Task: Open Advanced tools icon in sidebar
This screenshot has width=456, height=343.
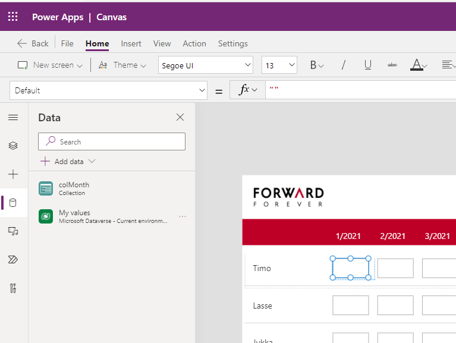Action: click(13, 288)
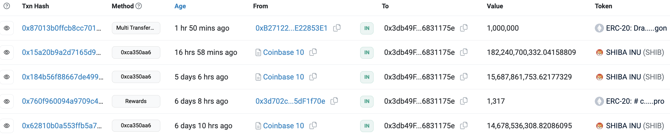Copy the Coinbase 10 address, 6 days 10 hrs row
Image resolution: width=670 pixels, height=134 pixels.
pyautogui.click(x=313, y=126)
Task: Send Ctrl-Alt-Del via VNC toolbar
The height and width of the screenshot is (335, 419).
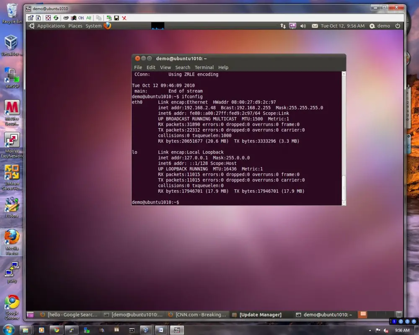Action: [73, 18]
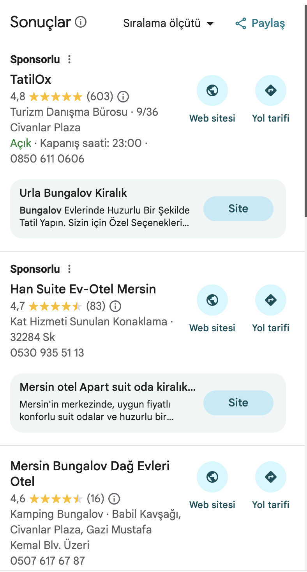Click the info icon next to Sonuçlar
The width and height of the screenshot is (307, 572).
click(81, 22)
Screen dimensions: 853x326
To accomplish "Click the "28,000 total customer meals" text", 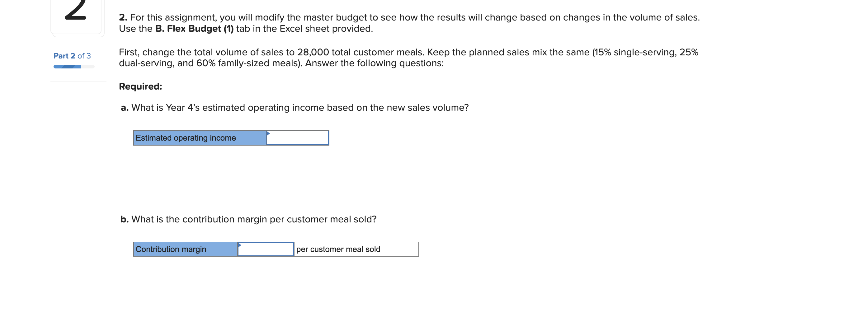I will click(360, 52).
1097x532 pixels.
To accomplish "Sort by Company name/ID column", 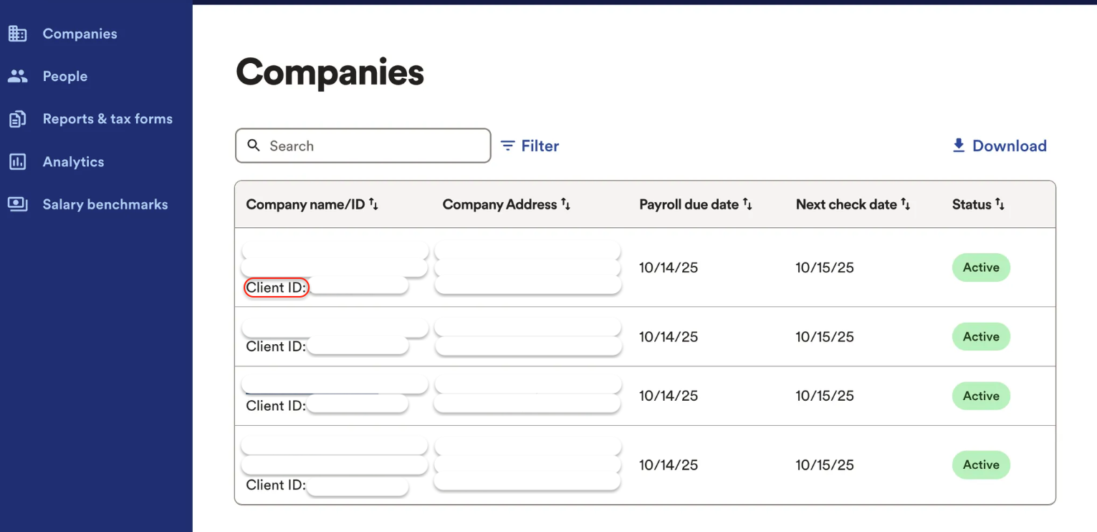I will pyautogui.click(x=373, y=205).
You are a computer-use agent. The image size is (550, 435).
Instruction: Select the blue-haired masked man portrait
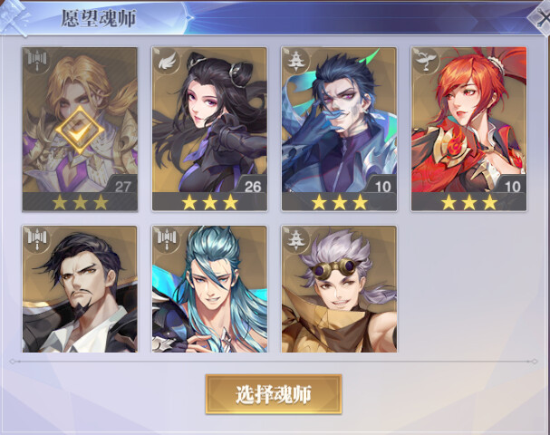coord(339,129)
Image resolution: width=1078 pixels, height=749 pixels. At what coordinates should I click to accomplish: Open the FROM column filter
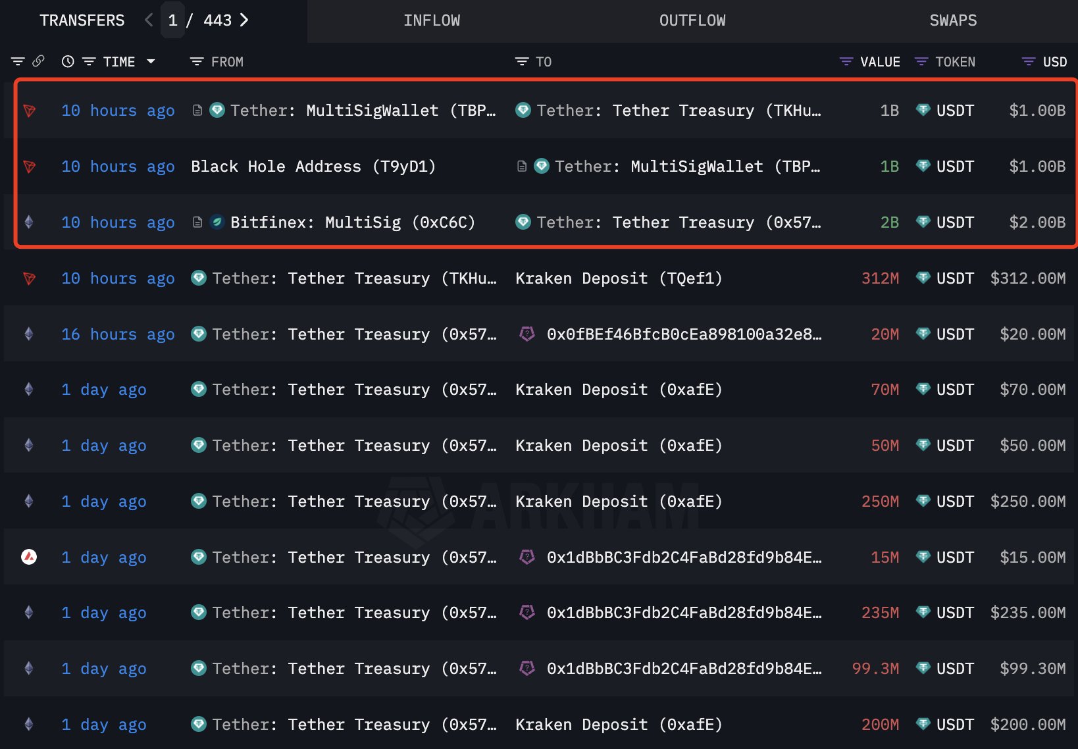[197, 61]
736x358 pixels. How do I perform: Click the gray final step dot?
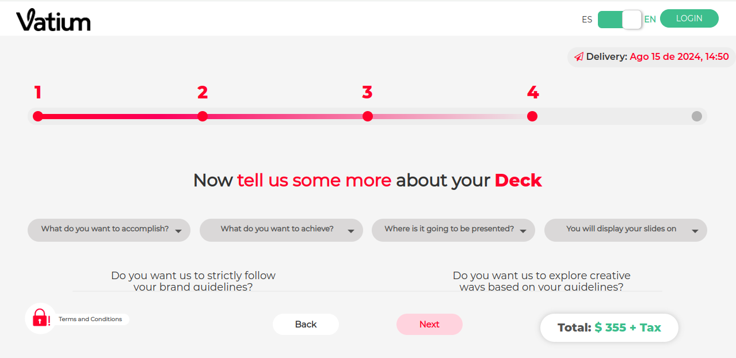697,116
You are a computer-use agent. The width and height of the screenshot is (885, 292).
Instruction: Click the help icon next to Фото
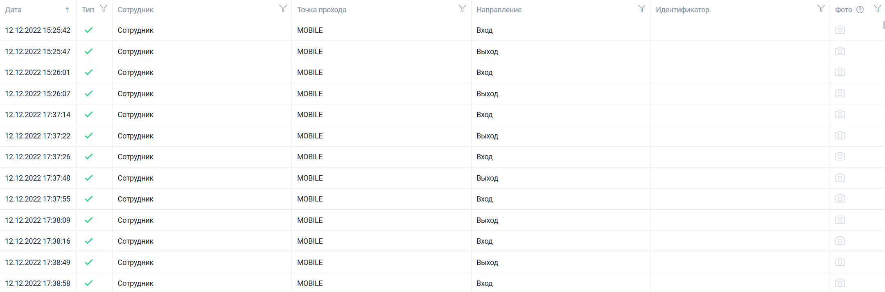(860, 10)
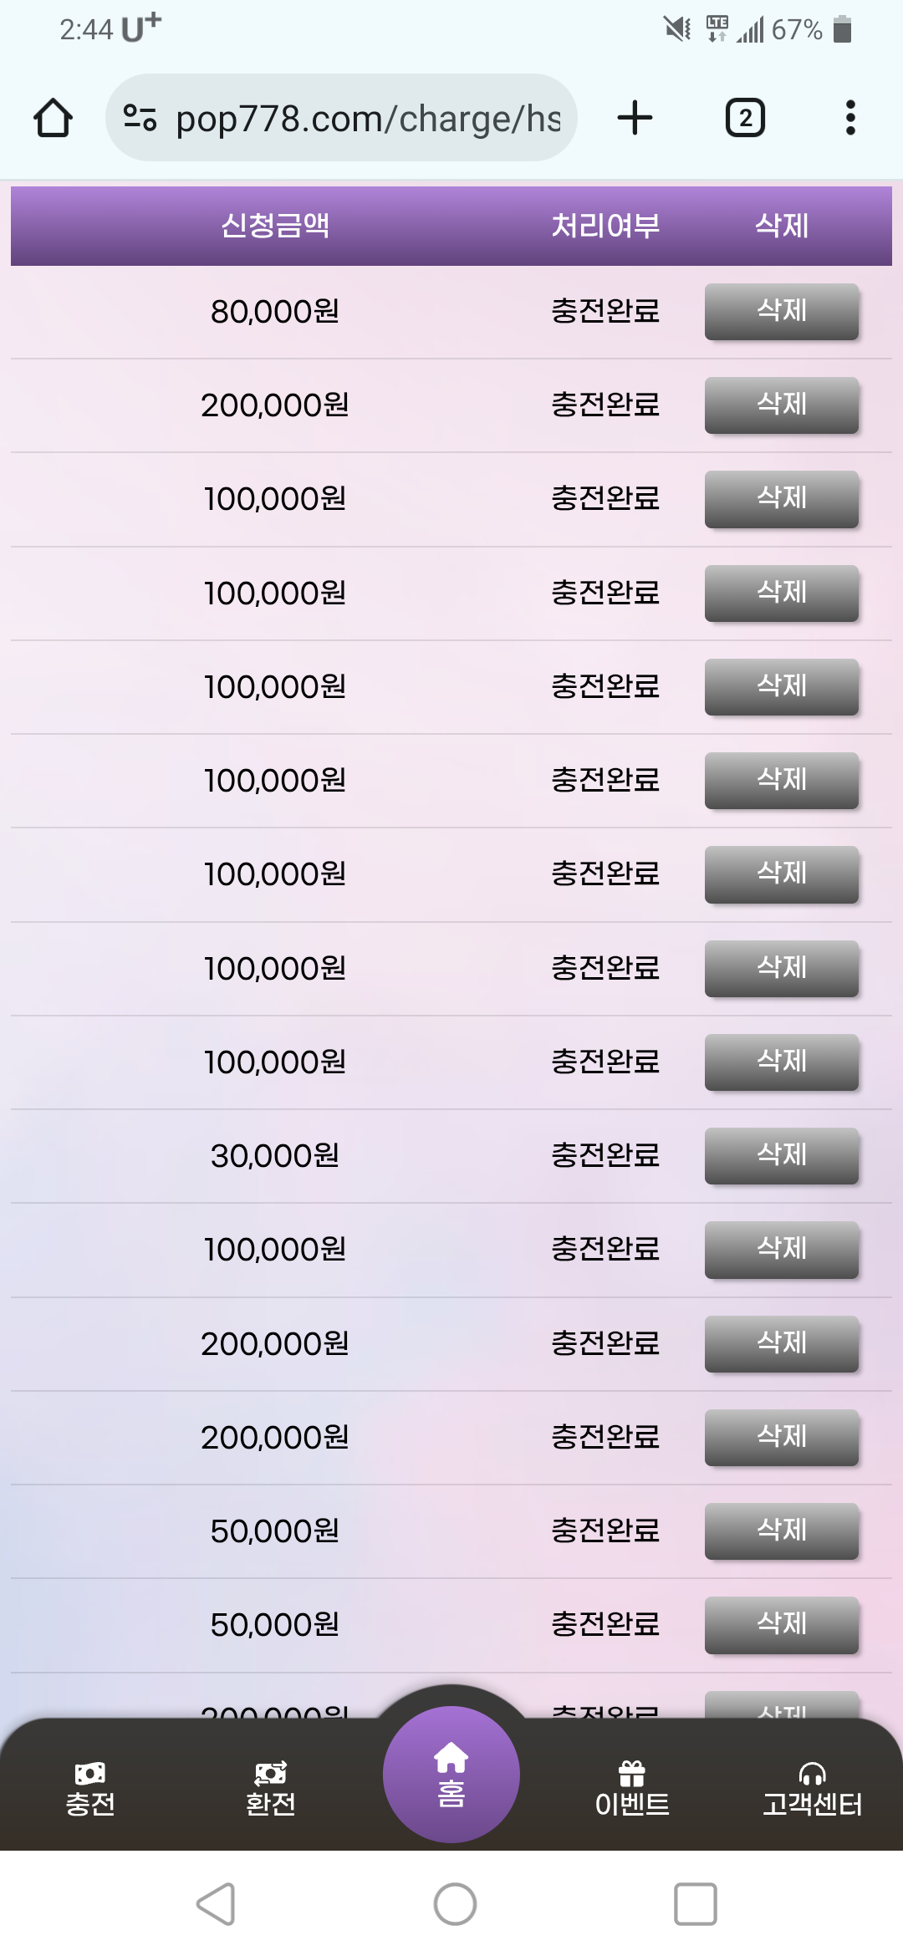Delete the first 200,000원 record
Image resolution: width=903 pixels, height=1956 pixels.
point(782,405)
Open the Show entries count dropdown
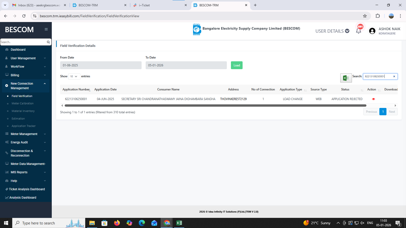The height and width of the screenshot is (228, 406). [74, 77]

-----

• [WHAT IS EXPECTED] Do not include the pictures. Quote only the lines from the line with "736x358 pixels. How" through the end of the material, both ends included, exactly.

• [WORKED SOLUTION]
736x358 pixels. How do I perform: Click the gray final step dot?
697,116
You are a computer-use agent. The width and height of the screenshot is (885, 292).
Instruction: Click the help icon next to Фото
(860, 10)
Delete the first 200,000원 record
Image resolution: width=903 pixels, height=1956 pixels.
point(782,405)
Open the Show entries count dropdown
The height and width of the screenshot is (228, 406). [74, 77]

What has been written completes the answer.